In a series of apologies that are starting to sound the same, Silicon Valley business leaders, from Meta to Mark Zuckerberg to Salesforce to Marc Benioff, have blamed the wave of job cuts on a misreading of how pandemic-induced demand for tech products would play out.

Benioff began last week by invoking the Hawaiian word for family, as he often does, to Salesforce employees. “As an Ohana,” he wrote, “we have never been so mission critical to our customers.” But the economic environment was “difficult,” Benioff wrote. “With this in mind, we have made the very difficult decision to reduce our workforce by approximately 10 percent, mostly over the coming weeks.”

“As our revenues accelerated through the pandemic, we hired a lot of people that led to this economic downturn that we’re facing now, and I’m responsible for that,” Benioff said. Like other tech leaders, it’s unclear whether Benioff will have any repercussions for his title or compensation.

Patricia Campos-Medina, executive director of the Labor Institute at Cornell University’s School of Industrial and Labor Relations, criticized miscalculations of this magnitude as “an empty apology” to workers who are now paying.

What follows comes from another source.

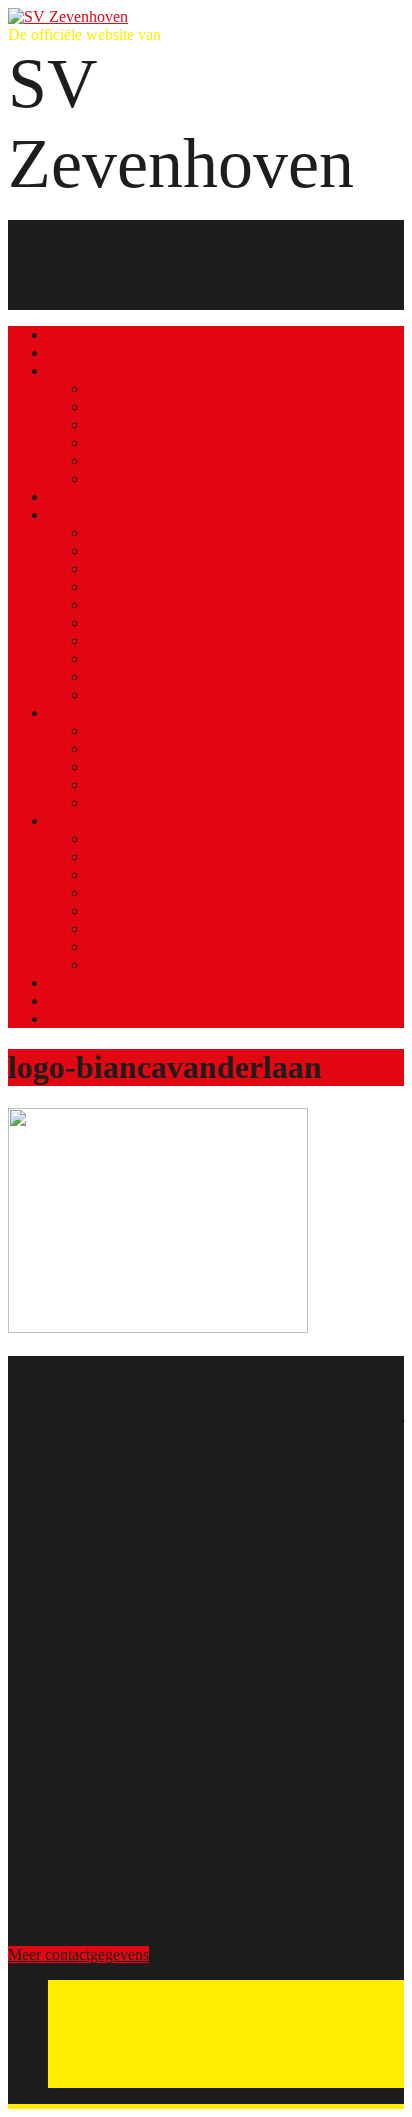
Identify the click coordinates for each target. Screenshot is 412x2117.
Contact (72, 1000)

While there’s a lot of near-term uncertainty for these tech workers, as well as “a big economic blow to their lives,” Campos-Medina added, “I think it’s a very skilled workforce that will find a way to get back into the economy.” ” He predicts that many of the laid-off tech workers will be able to find work and “we will see more stability in the medium to long term.”

But the end may not yet be in sight. Dan Ives, Wedbush Securities analyst he said Last week’s layoffs at Salesforce and Amazon “add to a trend we expect to continue into 2023 as the tech sector adjusts to a softer demand environment.” He added that the industry is now “forced to cut costs after spending like the Rock Stars of the 1980s”.

Despite a strong overall labor market, there are growing concerns that tech layoffs could spill over.

“I think we’re seeing an inflection point; job growth is slowing, and a lot of these tech cuts that we’re hearing about will start to materialize in the broader economy, I think, by the end of the first quarter,” said John Leer, chief economist at Morning Consult. CNN senior business correspondent Christine Romans in an interview Friday.

In that sense, at least, Silicon Valley may be ahead of the curve again, but not in the way it wants to be.